| DESCRIPTION OF THE TASK |
The reply must contain all of the records, unchanged.

| INFORMATION PROVIDED |
+ + + + +
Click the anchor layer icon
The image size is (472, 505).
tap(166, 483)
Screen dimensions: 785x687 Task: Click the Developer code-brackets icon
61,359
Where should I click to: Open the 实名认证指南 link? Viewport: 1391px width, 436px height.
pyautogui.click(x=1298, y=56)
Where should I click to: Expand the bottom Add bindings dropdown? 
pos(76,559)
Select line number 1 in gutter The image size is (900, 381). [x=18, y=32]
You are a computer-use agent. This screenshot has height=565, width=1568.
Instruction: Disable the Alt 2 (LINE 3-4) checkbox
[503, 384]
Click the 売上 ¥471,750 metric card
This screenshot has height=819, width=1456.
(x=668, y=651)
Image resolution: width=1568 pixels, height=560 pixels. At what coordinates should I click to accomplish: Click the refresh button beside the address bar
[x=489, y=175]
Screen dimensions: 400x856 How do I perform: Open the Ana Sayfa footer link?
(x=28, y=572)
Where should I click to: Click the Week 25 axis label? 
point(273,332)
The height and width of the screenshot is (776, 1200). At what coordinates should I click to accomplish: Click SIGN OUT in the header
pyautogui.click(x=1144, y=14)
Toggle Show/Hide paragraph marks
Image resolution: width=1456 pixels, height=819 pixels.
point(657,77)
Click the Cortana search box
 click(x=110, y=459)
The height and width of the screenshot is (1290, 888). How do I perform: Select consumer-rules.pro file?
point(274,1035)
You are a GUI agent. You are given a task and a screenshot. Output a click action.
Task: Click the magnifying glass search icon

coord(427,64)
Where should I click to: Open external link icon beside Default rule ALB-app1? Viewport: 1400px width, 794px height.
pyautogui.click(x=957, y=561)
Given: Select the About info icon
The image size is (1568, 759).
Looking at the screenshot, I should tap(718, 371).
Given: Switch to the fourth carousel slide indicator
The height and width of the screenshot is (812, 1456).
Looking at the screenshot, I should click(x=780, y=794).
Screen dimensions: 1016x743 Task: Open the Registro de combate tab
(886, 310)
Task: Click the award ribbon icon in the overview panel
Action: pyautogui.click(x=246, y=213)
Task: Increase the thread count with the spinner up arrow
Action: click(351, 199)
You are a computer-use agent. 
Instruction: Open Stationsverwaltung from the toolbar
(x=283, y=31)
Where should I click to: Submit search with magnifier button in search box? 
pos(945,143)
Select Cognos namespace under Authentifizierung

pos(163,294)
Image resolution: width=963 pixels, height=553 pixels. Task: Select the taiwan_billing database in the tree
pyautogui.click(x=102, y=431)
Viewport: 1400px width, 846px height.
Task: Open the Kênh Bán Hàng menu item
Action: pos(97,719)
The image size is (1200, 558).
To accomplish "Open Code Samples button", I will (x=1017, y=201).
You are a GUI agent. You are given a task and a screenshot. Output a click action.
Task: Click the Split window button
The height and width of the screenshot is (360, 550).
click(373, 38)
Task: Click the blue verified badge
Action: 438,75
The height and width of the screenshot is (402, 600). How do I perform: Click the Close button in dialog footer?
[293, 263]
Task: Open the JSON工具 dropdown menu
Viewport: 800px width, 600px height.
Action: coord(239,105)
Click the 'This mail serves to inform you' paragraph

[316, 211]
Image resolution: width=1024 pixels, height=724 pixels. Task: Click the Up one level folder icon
+ + + + +
| TASK RESPONSE |
Click the anchor layer icon
The image size is (472, 505).
tap(166, 483)
Screen dimensions: 785x687 Task: Click the Developer code-brackets icon
61,359
Where should I click to: Open the 实名认证指南 link? Viewport: 1391px width, 436px height.
pyautogui.click(x=1298, y=56)
Where should I click to: Expand the bottom Add bindings dropdown? 
pos(76,559)
Select line number 1 in gutter The image size is (900, 381). [x=18, y=32]
You are a computer-use agent. This screenshot has height=565, width=1568.
Instruction: Disable the Alt 2 (LINE 3-4) checkbox
[503, 384]
Click the 売上 ¥471,750 metric card
This screenshot has height=819, width=1456.
(x=668, y=651)
Image resolution: width=1568 pixels, height=560 pixels. At what coordinates should I click to accomplish: Click the refresh button beside the address bar
[x=489, y=175]
Screen dimensions: 400x856 How do I perform: Open the Ana Sayfa footer link?
(x=28, y=572)
Where should I click to: Click the Week 25 axis label? 
point(273,332)
The height and width of the screenshot is (776, 1200). At what coordinates should I click to accomplish: Click SIGN OUT in the header
pyautogui.click(x=1144, y=14)
Toggle Show/Hide paragraph marks
Image resolution: width=1456 pixels, height=819 pixels.
point(657,77)
Click the Cortana search box
 click(x=110, y=459)
The height and width of the screenshot is (1290, 888). How do I perform: Select consumer-rules.pro file?
point(274,1035)
You are a GUI agent. You are given a task and a screenshot. Output a click action.
Task: Click the magnifying glass search icon

coord(427,64)
Where should I click to: Open external link icon beside Default rule ALB-app1? Viewport: 1400px width, 794px height.
pyautogui.click(x=957, y=561)
Given: Select the About info icon
The image size is (1568, 759).
Looking at the screenshot, I should tap(718, 371).
Given: Switch to the fourth carousel slide indicator
The height and width of the screenshot is (812, 1456).
Looking at the screenshot, I should click(x=780, y=794).
Screen dimensions: 1016x743 Task: Open the Registro de combate tab
(886, 310)
Task: Click the award ribbon icon in the overview panel
Action: pyautogui.click(x=246, y=213)
Task: Increase the thread count with the spinner up arrow
Action: click(351, 199)
You are a computer-use agent. 
Instruction: Open Stationsverwaltung from the toolbar
(x=283, y=31)
Where should I click to: Submit search with magnifier button in search box? 
pos(945,143)
Select Cognos namespace under Authentifizierung

pos(163,294)
Image resolution: width=963 pixels, height=553 pixels. Task: Select the taiwan_billing database in the tree
pyautogui.click(x=102, y=431)
Viewport: 1400px width, 846px height.
Task: Open the Kênh Bán Hàng menu item
Action: pos(97,719)
The image size is (1200, 558).
To accomplish "Open Code Samples button", I will (x=1017, y=201).
You are a GUI agent. You are given a task and a screenshot. Output a click action.
Task: Click the Split window button
The height and width of the screenshot is (360, 550).
click(373, 38)
Task: Click the blue verified badge
Action: 438,75
The height and width of the screenshot is (402, 600). How do I perform: Click the Close button in dialog footer?
[293, 263]
Task: Open the JSON工具 dropdown menu
Viewport: 800px width, 600px height.
Action: coord(239,105)
Click the 'This mail serves to inform you' paragraph

[316, 211]
Image resolution: width=1024 pixels, height=724 pixels. Task: Click the Up one level folder icon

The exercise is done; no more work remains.